I always use drawing as a way of generating ideas. I like to work in different mediums because it engages different aspects of my brain. Working in clay has been a steep learning curve, and being self taught means I have made a lot of mistakes along the way. It's a continual process of acquiring more pieces of information which help to comprise a bigger picture of how to best handle it. I love that clay is just mud. It's so primal and instinctive to us as humans to try and make things out of mud. I like to be a part of this lineage of mud play.

 
 
 
 

“Over the last year or so my sculpture practice has moved into ceramics. Working in clay has been a great exercise in experimentation and perseverance. Every time something emerges from the kiln, you imagine how it could have been that bit different. This makes it addictive for sure.”

 
 

I spent three months at the start of this year, and last year in Guadalajara Mexico doing a residency with clay, where I had access to try many different things. With the luxury of this time and the facilities, I was able to take risks and develop a new language in mud.

When I want stimulation I use the British library for a day of researching or I go see exhibitions round London. I loved the Cornelia Parker show at Tate Britain recently, I had to go twice. Her mixture of curiosity and pragmatism and the way she uses storytelling to expand on the work really gripped me.

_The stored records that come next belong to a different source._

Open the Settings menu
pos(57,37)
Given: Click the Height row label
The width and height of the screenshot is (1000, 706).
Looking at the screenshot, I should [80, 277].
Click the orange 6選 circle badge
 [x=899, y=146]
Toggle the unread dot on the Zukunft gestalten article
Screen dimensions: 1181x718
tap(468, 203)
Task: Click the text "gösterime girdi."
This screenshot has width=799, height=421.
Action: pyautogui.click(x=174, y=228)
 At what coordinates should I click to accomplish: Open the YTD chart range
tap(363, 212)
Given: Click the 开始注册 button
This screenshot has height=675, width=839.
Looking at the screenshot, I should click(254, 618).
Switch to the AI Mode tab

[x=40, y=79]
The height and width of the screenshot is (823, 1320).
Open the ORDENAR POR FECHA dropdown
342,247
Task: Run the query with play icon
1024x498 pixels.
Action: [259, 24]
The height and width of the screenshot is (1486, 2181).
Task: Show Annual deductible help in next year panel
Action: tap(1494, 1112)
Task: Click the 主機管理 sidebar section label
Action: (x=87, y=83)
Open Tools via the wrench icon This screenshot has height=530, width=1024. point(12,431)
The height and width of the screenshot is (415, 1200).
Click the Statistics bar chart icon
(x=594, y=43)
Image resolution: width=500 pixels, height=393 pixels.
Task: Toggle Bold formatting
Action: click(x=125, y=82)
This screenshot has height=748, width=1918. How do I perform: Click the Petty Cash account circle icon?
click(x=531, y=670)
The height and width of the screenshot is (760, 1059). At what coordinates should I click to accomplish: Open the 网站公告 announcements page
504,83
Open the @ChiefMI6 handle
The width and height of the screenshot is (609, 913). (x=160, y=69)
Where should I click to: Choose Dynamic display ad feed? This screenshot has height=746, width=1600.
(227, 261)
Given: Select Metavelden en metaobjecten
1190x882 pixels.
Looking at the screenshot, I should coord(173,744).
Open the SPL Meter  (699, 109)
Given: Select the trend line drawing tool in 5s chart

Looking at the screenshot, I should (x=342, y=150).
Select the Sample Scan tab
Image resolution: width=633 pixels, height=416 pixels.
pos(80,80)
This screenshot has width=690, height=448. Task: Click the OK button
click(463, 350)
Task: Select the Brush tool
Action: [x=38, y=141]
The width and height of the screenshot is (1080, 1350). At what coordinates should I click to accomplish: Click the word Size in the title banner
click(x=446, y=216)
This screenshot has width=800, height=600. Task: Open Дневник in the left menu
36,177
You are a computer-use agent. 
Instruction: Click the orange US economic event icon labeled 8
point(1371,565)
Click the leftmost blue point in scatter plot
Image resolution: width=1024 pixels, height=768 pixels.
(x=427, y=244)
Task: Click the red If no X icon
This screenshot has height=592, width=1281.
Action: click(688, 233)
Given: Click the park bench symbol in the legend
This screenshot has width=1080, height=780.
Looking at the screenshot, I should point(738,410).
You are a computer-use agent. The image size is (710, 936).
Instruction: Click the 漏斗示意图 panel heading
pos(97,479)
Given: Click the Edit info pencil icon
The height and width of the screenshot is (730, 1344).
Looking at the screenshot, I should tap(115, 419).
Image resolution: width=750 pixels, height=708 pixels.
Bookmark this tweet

Christabel MacGreevy is an interdisciplinary artist concerned with archetypes, communication and memory, explored through the interplay of the personal and universal.  MacGreevy uses storytelling and an idiosyncratic iconography to express what it is to experience the human condition, with its complexities, joys, miseries, furies and madness. 
Working in paint, ceramics, sculpture, and textiles, with a practice that centers in drawing, MacGreevy considers the concept of performance and ritual to be present in her drawing practice. Drawing every day, she uses the primitivity of mark making as the simplest means of self expression and movement flow from the mind into the tangible world via paper.